April 21, 2018

Jack Van Berg dies at 81

Hall of Fame trainer Jack Van Berg ranks fourth all-time in North America by wins (c) Coady Photo

Jack Van Berg, a legendary Hall of Fame trainer who 6,523 races, died December 27 due to complications from cancer at Baptist Medical Center in Little Rock, Arkansas. He was 81.

A native of Nebraska, Van Berg followed his father, Hall of Fame trainer Marion Van Berg, into the horse racing business and dominated the Midwestern ranks for decades before enjoying enormous success nationally in the 1980s.

He’s best known for handling Alysheba, the champion 3-year-old of 1987 following wins in the Kentucky Derby and Preakness and a nose second in the Breeders’ Cup Classic (G1). Alysheba compiled seven stakes victories, including the Breeders’ Cup Classic, Santa Anita H. (G1) and Woodward (G1) during his 1988 Horse of the Year campaign and retired with more than $6.6 million in earnings. He was inducted into the Hall of Fame in 1993.

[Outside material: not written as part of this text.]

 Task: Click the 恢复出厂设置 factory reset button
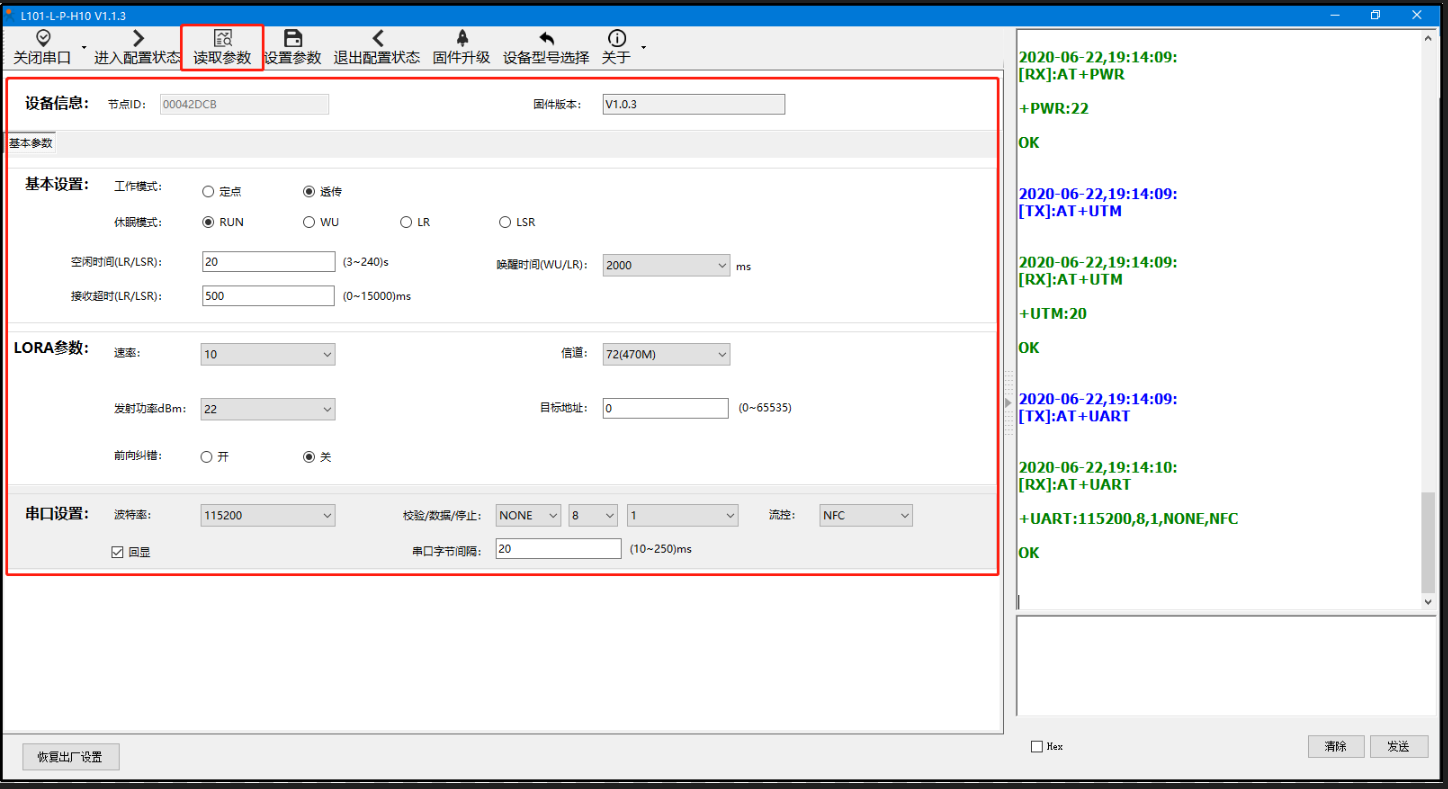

Van Berg won the Eclipse Award for Outstanding Trainer in 1984, the same year Preakness victor Gate Dancer provided him with his first Triple Crown race win. Gate Dancer finished second in the first two runnings of the Breeders’ Cup Classic (1984-85) but was disqualified and placed third in the inaugural edition, and he retired with more than $2.5 million in earnings.

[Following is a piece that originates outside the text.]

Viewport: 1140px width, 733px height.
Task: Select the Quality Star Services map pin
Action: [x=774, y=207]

From 1959 to 1977, Van Berg was the leading trainer at Ak-Sar-Ben racetrack and he added a 20th title in 1984. He led the nation by wins nine times during his storied career, establishing a new record in 1976 when sending out 476 winners and leading the country by earnings.

Van Berg, who was inducted into the Hall of Fame in 1985, became the first North American trainer to reach the 5,000-win mark in 1987 and he ranks fourth all-time by victories. His horses earned more than $85 million.